Open xetorthio opened 8 years ago

xetorthio commented 8 years ago

Instead of doing it as soon as a MOVED was received from redis.

marcosnils commented 8 years ago

Hmm I'm wondering if this makes sense.

The only scenario where I believe this could be useful is if you have little traffic to the cache or a specific node and the background renewal happens before the user gets a MOVED response. I still believe this scenario is pretty rare and I don't really see the benefit of doing this.

IMHO slot migration (because of failures or new node additions) shouldn't be something that happens often, so I don't think it's bad to lock if two queries get a MOVED at the same time and wait until the cluster heals. In addition to this, some questions came to my mind and I'm wondering if you considered them:

A hybrid idea that might work is to perform slot renewal in a separated thread only when receiving a MOVED response. As it is today, Jedis won't return a response to the user until the slow renewal has finished, maybe we can improve this and perform the slow renewal in a separate thread so we can let new queries to be processed.

@HeartSaVioR @antirez WDYT?

xetorthio commented 8 years ago

I think you got it wrong. It doesn't need to happen in background before a MOVED to make sense. The whole idea is not to wait for the cache to catch up when there is a MOVED, there is no need. We already know where to go, why penalizing the command? The idea is to continue and serve the command, and just update the cache in the background. This also avoid unnecessary locks on the cache. So it not only makes the command response latency smoother in general but also probably make the code easier to follow.

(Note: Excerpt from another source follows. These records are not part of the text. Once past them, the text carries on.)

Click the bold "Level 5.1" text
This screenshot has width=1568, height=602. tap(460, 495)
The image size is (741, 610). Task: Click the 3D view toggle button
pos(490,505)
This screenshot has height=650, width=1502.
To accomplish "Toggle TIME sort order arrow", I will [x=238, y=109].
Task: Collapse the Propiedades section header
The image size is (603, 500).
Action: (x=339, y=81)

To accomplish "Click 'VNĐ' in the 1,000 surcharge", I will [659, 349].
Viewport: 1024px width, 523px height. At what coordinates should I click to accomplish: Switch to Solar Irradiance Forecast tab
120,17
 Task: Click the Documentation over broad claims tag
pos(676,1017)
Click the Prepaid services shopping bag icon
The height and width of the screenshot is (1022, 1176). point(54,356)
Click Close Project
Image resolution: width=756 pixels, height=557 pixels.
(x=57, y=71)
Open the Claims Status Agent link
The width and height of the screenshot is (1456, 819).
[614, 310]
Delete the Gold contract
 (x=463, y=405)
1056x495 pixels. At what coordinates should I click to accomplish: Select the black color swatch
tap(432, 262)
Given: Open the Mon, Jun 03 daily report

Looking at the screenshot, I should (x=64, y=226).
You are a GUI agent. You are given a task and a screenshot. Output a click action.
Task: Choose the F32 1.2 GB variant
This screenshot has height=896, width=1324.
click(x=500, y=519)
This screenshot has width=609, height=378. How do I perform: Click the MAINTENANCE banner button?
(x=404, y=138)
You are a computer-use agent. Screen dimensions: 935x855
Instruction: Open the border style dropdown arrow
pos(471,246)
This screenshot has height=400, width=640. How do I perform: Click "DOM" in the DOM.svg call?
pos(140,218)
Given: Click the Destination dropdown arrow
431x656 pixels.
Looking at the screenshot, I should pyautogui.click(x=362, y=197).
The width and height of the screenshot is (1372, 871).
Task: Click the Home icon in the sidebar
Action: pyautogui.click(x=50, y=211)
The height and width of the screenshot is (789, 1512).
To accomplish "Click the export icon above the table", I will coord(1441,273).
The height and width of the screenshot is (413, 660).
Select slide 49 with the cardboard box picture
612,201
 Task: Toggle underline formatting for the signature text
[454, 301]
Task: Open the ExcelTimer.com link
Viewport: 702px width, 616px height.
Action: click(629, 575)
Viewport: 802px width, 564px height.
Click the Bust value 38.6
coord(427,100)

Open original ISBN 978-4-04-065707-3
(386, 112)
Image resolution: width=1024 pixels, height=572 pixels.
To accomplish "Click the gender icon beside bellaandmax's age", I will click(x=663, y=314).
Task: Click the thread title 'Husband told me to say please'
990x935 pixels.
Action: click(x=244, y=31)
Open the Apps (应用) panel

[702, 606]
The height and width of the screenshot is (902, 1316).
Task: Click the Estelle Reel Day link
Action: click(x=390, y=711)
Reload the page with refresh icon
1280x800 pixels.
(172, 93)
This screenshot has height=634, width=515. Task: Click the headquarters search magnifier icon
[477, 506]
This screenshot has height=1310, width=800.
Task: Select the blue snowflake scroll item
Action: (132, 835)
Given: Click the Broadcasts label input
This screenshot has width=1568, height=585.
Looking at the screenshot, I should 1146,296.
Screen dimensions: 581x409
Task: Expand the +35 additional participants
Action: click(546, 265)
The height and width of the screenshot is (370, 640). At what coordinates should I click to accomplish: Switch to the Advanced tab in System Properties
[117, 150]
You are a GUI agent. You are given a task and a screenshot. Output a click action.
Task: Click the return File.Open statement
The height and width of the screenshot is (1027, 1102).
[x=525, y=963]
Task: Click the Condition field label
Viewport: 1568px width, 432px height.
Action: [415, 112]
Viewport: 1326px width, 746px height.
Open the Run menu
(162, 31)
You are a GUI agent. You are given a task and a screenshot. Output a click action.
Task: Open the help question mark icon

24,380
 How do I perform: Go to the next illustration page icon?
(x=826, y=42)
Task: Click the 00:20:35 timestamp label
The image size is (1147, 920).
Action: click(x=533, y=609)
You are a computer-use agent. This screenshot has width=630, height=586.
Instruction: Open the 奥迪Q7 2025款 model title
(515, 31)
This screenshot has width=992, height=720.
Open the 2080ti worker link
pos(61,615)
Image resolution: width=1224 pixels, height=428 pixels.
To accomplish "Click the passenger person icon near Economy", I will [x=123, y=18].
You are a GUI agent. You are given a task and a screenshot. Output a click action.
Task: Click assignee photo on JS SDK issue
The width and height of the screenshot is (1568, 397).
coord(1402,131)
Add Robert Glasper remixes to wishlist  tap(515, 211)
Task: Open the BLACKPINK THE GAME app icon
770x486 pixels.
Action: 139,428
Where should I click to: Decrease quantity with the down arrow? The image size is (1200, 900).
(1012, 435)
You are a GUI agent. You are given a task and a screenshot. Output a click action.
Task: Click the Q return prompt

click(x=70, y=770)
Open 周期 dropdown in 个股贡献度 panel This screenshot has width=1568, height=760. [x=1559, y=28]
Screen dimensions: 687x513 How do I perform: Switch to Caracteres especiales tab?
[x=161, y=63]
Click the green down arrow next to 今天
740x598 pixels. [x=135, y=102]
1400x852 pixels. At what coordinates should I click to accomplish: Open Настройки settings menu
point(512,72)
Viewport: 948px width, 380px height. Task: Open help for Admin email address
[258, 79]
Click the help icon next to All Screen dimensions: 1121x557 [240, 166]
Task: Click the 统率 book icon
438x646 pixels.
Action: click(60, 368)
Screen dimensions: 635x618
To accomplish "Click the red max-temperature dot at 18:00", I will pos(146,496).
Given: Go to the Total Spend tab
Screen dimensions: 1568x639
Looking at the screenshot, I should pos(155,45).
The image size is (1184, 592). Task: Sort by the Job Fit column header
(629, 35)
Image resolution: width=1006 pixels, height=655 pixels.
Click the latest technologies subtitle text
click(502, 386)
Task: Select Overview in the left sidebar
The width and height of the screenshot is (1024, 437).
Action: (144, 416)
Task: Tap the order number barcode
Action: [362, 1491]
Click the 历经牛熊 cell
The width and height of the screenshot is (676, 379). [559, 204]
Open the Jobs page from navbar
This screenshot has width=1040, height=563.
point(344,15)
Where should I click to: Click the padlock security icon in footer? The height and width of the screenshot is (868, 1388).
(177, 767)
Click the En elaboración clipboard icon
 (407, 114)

On Mon, Jul 11, 2016, 08:28 Marcos Nils notifications@github.com wrote:

Hmm I'm wondering if this makes sense.

The only scenario where I believe this could be useful is if you have little traffic to the cache or a specific node and the background renewal happens before the user gets a MOVED response. I still believe this scenario is pretty rare and I don't really see the benefit of doing this.

IMHO slot migration (because of failures or new node additions) shouldn't be something that happens often, so I don't think it's bad to lock if two queries get a MOVED at the same time and wait until the cluster heals. In addition to this, some questions came to my mind and I'm wondering if you considered them:

-

How often will you perform slot renewal by default?. Even though you can make this configurable, default should be good enough to fit "most" cases.

I guess you'll still be doing slot renewal on MOVED responses as well?. How would you coordinate the background renewal vs the one triggered by the MOVED response?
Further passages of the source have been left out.